India’s courts have played a prominent in helping (or not) the country manage its COVID-19 epidemic, especially during the second wave this year – from asking the government to explain which proofs of identity will be accepted at vaccination centres to recommending lockdowns. Two high courts, Madras and Allahabad, have also expressed sentiments that had until then been confined to Twitter – that the Election Commission should assume responsibility for the deaths of thousands of people and that state failures to supply oxygen amount to “genocide”. Here are some of the more notable search results from Bar & Bench, plus one from The Wire.
I’m not yet sure if one variety of proclamation will be more effectual than the other (social-media outrage versus outbursts from the courts) in terms of causing real change.
In addition, while the courts’ expertise is less questionable on matters related to the people’s rights and governments’ responsibilities, they do trip up when they recommend lockdowns or the supply of unproven drugs the same way the Supreme Court has tripped up asking for smog towers in Delhi. Have the courts assessed the trial data? Have they consulted doctors? If so, which ones were consulted? Do the courts also intend to ensure migrant and daily-wage workers don’t get fucked over this time?

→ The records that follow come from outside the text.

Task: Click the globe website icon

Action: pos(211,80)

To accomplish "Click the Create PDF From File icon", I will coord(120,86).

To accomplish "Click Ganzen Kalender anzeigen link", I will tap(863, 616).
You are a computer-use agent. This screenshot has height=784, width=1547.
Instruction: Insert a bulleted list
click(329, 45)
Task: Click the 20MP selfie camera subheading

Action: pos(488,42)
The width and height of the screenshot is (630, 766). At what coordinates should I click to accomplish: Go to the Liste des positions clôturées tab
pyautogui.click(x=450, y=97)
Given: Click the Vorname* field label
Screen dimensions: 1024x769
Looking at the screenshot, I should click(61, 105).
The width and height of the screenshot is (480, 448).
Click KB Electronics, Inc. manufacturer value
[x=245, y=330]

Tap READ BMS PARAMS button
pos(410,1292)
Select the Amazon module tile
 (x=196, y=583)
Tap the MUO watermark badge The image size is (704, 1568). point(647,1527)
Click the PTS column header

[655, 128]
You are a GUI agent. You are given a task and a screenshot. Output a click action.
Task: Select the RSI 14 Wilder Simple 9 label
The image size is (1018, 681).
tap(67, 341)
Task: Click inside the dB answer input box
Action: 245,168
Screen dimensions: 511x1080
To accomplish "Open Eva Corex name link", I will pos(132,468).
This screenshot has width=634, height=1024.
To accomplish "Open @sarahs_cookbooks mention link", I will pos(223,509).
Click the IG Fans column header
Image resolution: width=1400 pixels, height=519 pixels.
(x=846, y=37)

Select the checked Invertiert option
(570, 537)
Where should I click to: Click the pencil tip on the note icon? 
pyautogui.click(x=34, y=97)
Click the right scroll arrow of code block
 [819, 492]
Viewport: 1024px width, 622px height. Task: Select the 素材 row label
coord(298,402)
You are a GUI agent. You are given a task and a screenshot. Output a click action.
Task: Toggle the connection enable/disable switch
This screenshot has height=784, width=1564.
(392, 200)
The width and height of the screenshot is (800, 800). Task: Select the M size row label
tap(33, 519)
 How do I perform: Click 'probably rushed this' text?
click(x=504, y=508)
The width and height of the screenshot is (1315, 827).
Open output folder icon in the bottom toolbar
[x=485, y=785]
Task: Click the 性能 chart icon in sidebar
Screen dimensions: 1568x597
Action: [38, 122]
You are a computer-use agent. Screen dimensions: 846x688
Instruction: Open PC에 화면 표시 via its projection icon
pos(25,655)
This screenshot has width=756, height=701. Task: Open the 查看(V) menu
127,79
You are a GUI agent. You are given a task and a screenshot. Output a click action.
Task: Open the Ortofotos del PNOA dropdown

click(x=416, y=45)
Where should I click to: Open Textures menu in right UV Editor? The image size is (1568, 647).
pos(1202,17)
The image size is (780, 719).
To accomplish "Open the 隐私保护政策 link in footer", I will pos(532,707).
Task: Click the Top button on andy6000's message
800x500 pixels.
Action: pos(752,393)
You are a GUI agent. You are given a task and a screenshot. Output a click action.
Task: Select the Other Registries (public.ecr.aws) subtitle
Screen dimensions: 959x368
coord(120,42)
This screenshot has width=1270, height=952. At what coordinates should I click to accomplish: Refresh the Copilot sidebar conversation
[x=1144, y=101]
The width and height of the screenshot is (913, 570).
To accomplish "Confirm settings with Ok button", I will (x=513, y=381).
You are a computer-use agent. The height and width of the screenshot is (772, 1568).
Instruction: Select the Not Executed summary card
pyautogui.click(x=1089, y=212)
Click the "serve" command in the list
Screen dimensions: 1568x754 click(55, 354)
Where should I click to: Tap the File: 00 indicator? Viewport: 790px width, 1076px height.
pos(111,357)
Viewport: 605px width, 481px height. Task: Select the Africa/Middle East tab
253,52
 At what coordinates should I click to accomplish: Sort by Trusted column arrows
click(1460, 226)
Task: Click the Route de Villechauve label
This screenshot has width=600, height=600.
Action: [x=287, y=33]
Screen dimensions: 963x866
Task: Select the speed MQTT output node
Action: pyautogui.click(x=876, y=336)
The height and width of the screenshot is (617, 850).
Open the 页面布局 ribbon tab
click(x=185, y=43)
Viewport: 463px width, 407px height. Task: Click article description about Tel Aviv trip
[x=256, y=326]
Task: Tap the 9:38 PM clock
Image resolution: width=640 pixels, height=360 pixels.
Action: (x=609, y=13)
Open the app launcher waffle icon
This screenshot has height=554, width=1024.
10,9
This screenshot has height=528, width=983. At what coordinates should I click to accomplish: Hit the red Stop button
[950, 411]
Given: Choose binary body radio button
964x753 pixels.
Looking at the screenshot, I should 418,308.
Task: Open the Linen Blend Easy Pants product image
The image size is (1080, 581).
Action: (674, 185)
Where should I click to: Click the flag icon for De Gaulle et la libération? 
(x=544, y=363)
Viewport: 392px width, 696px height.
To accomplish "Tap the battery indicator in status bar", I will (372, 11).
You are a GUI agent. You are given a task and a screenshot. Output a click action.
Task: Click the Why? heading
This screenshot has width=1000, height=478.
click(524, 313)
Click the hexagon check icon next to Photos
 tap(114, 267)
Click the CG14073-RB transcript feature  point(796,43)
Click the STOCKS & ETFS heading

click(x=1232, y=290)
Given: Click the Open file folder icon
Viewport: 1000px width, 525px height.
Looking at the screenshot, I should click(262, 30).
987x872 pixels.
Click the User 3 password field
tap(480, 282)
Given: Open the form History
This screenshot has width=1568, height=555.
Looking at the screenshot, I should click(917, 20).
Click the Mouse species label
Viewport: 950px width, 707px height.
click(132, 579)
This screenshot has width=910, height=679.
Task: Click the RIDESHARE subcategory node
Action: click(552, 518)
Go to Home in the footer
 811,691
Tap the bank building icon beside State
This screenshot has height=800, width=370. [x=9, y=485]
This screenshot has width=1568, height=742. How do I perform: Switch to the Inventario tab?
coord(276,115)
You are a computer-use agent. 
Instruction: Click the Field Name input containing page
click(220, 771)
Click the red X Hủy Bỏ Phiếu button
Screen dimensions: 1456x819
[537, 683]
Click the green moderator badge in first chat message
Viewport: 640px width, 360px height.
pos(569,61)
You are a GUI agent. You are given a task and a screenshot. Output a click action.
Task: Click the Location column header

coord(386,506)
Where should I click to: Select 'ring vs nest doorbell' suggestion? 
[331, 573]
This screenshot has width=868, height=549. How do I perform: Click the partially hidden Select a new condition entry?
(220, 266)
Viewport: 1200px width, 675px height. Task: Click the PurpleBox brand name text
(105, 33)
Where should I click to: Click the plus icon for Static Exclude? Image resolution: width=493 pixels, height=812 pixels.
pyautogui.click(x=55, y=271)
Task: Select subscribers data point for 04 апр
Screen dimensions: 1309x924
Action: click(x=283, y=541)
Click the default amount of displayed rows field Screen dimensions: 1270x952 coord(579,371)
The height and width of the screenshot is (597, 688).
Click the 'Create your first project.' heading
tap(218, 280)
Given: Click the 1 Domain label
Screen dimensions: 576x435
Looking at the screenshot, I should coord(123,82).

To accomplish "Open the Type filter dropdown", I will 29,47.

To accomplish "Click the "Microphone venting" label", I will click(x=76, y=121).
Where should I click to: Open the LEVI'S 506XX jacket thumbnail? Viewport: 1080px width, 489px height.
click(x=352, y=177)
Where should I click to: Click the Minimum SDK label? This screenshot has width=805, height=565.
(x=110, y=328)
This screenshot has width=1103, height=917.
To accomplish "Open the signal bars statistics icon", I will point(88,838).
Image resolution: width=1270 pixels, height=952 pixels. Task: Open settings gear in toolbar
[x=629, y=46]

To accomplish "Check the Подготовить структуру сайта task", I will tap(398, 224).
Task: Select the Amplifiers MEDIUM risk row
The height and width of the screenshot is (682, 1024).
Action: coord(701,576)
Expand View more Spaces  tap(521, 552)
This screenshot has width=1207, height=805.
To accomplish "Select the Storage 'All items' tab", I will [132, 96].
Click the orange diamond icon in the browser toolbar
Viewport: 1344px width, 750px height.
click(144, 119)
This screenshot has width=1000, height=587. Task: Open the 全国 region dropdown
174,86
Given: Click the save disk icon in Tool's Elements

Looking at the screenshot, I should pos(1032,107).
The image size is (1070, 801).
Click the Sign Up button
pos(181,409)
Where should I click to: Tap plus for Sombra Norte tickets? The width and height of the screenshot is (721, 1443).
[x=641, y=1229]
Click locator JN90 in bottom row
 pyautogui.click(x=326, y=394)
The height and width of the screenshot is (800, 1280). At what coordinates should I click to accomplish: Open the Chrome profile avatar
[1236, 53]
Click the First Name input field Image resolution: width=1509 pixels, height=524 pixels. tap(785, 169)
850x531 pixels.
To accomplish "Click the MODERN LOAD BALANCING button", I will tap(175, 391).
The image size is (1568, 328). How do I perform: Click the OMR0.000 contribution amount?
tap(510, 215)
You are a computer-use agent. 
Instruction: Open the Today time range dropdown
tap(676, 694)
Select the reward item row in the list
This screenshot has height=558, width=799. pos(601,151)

It’s good that the judiciary is cracking the whip when almost no one else is, but knowing how the judicial system works, I’m not sure if we should rejoice already… “This is what things have come to, and the courts can help ensure the only way we go from here is up” is not a bad argument in their favour. But you may also notice a distinction between the high courts and the apex court: the latter seems reluctant to admit the idea that the government is responsible for the mess that almost everyone else (on this side of the aisle) believe it created. Is recovery sans accountability a good bargain?